DocuSnap-Backend is a university graduation project designed to provide a better document and form processing experience than current OCR tools. The project aims to combine OCR technology with the capabilities of Large Language Models (LLM) to achieve efficient and accurate document recognition and information extraction.

Project Positioning

DocuSnap-Backend is positioned as a backend service focused on OCR recognition and AI analysis of documents and forms. It provides document processing, form processing, and form auto-filling functions for frontend applications through REST API interfaces.

Project Objectives

  1. Improve Document Processing Efficiency: Enhance the efficiency and accuracy of document recognition and information extraction by combining OCR and LLM technologies.
  2. Simplify Form Processing Workflow: Automatically recognize form structure and content, reducing manual input and processing time.
  3. Enhance Data Security: Protect the transmission security of sensitive documents and form data through end-to-end encryption.
  4. Provide Flexible Integration Methods: Facilitate integration with various frontend applications and systems through REST API interfaces.

Project Challenges

  1. OCR Accuracy: Ensuring OCR recognition accuracy across various document qualities and formats.
  2. LLM Prompt Engineering: Designing effective prompts to guide LLM in accurately extracting and processing document information.
  3. Performance Optimization: Optimizing performance when handling large concurrent requests and large documents.
  4. Security Assurance: Ensuring secure transmission and processing of sensitive documents and form data.

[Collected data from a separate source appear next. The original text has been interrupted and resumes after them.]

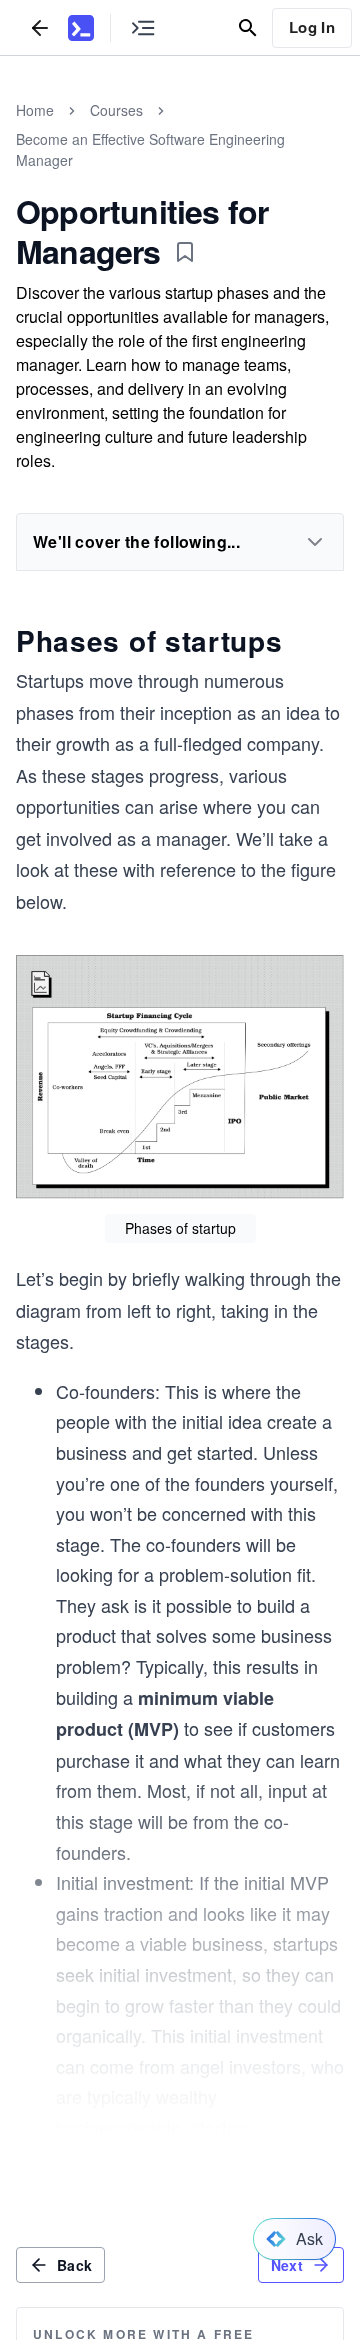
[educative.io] (81, 28)
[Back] (40, 27)
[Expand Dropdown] (315, 542)
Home (35, 110)
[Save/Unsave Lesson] (185, 252)
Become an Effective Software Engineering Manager (150, 149)
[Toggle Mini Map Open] (143, 27)
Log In (312, 27)
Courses (116, 110)
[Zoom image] (180, 1079)
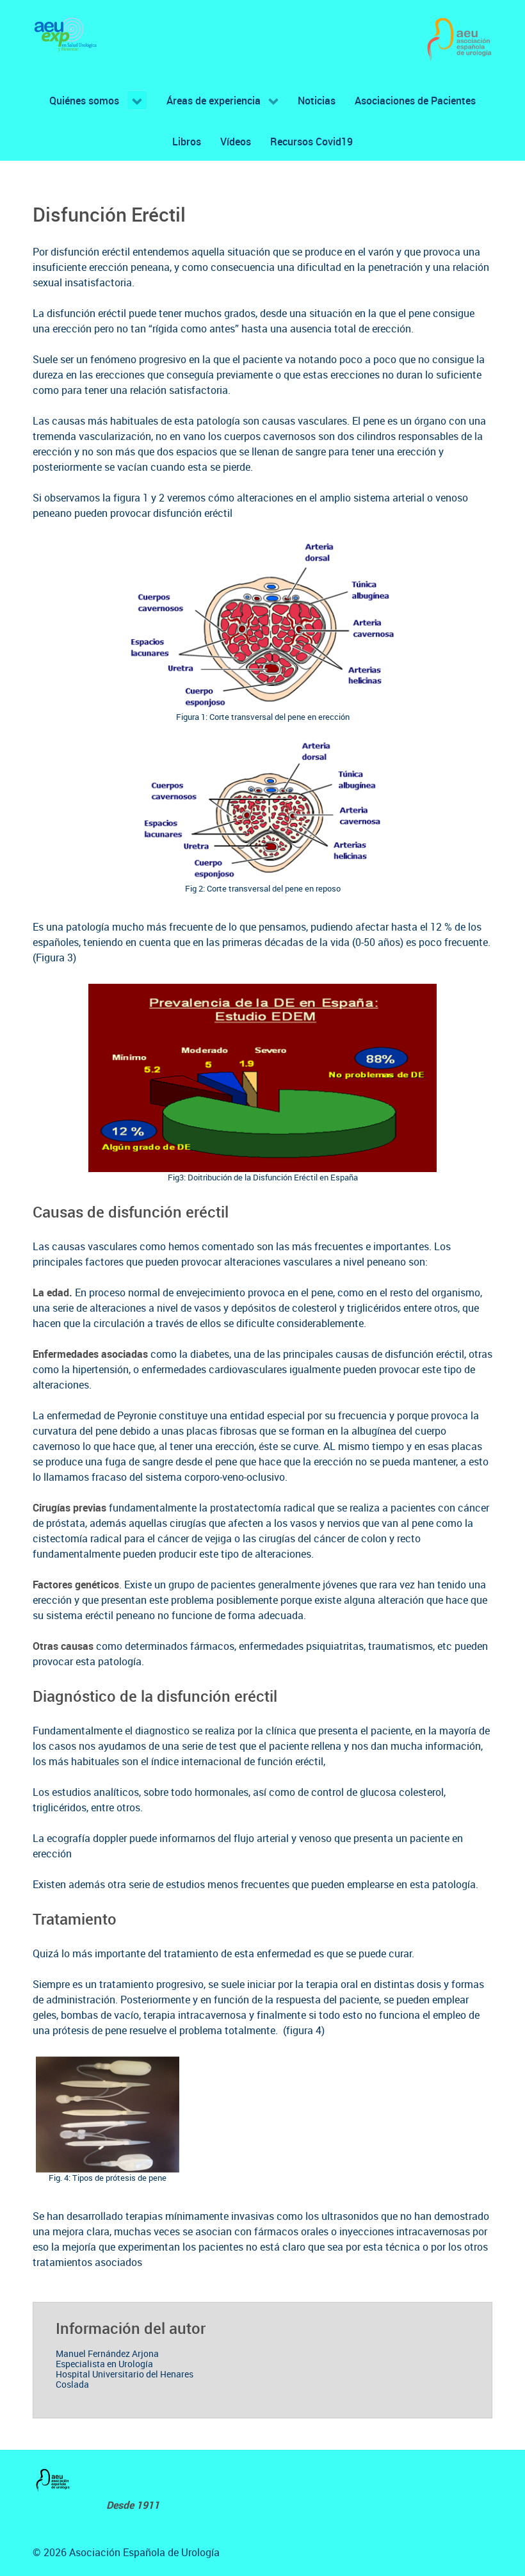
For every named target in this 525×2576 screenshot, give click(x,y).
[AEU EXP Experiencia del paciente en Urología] (66, 34)
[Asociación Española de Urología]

Technology Selection Considerations

During the project development process, the team considered various technology options and ultimately chose the current technology stack based on the following factors:

  1. Flask Framework: Lightweight, flexible, and easily extensible, suitable for rapid API service development.
  2. SQLite Database: Lightweight, no need for a separate server, suitable for caching and task status storage.
  3. Zhipu AI: Provides high-quality Chinese LLM services, suitable for processing Chinese documents and forms.
  4. CnOCR: An OCR service optimized for Chinese, providing higher Chinese recognition accuracy.
  5. RSA and AES Encryption: Combining two encryption technologies to achieve efficient and secure end-to-end encryption.

Through these technology choices, DocuSnap-Backend can effectively process documents and forms, providing high-quality OCR recognition and AI analysis services.